▶ **WHAT NEEDS TO BE DONE**
Copy the passage of the conference room layout guide that begins with "You can offset" and ends with "the space required).", substituting "shift" for "offset".

▶ **TEXT EXCERPT**
▽

News

Layout a room with our cool guide to the different kinds of conference room layouts and styles in which conference tables an be arranged to best maximise your event, and your venue.

Theater or Cinema Style
Seats or chairs in rows facing a stage area, head table, or speaker (with no conference tables)

Used for:

This is the most efficient set-up when the attendees act as an audience. This set-up is not recommended for food events or if a key note or address is taking place.

Set-up hints:

This is a very flexible room set-up. Rows can be circular, semi-circular, straight, or angled toward the focal point.
You can offset each row so that attendees don’t have to look over the person in front of them, ie staggering the chairs (this will however increase the space required).
If using banquet type chairs, space them about 20 cms apart as these chairs are normally narrower than most people’s bodies.
If you have the space, allow for at least 45 cms between rows to allow attendees easy movement in and out of the row.

Pros:

Good for large groups when reading/writing is not required

Cons”:

Elevation changes needed for large groups
No writing surface
Minimal group interaction

U-Shape
A series of conference tables set in the shape of the letter U, with chairs around the outside.

Used for:

This layout style is often used for Board of Directors meetings, committee meetings, or discussion groups where there is a speaker, audio-visual presentation or other focal point.

Set-up hints:

A minimum of 50 cm of table space is required per attendee.
Skirt the inside of the “U” if attendees are being seated only on the outside, to avoid seeing legs and handbags sticking out from underneath the table.
Avoid the “U” set-up for groups greater than 25, as the sides of the “U” become too long and may not promote participation from all attendees.

△

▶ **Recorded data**
▽

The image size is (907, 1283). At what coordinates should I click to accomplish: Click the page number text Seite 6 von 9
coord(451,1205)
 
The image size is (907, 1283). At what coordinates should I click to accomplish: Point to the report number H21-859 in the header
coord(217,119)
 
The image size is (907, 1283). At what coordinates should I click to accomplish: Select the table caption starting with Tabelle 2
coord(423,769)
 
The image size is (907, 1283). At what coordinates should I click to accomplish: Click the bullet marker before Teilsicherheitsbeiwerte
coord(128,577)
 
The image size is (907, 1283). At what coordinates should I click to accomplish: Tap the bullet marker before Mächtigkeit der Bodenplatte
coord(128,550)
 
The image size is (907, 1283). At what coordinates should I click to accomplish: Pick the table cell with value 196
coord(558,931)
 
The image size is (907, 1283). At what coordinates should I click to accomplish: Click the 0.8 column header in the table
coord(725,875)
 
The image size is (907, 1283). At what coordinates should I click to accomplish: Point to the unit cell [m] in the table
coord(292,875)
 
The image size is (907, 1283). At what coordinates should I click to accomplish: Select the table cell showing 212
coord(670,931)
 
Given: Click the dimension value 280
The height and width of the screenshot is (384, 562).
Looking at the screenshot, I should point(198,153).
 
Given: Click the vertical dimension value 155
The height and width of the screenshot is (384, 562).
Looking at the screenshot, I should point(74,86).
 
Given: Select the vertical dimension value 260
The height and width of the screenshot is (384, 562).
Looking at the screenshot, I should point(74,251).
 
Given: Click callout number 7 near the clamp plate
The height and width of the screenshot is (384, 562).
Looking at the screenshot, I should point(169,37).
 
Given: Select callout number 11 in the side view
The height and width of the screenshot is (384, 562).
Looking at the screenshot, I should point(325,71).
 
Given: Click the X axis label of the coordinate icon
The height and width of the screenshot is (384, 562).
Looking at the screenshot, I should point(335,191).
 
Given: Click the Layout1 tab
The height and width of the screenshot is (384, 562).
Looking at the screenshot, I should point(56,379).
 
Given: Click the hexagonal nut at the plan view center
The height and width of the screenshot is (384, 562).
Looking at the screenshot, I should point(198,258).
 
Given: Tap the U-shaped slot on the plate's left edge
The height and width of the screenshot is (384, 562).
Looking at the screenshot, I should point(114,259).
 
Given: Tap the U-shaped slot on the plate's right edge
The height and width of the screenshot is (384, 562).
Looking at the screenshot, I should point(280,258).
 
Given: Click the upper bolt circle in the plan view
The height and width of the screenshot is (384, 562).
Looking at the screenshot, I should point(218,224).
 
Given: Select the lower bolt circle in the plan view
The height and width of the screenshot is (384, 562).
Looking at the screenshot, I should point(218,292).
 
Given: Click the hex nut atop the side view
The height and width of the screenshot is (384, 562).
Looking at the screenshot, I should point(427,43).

△

▶ **PROBLEM SOLUTION**
You can shift each row so that attendees don’t have to look over the person in front of them, ie staggering the chairs (this will however increase the space required).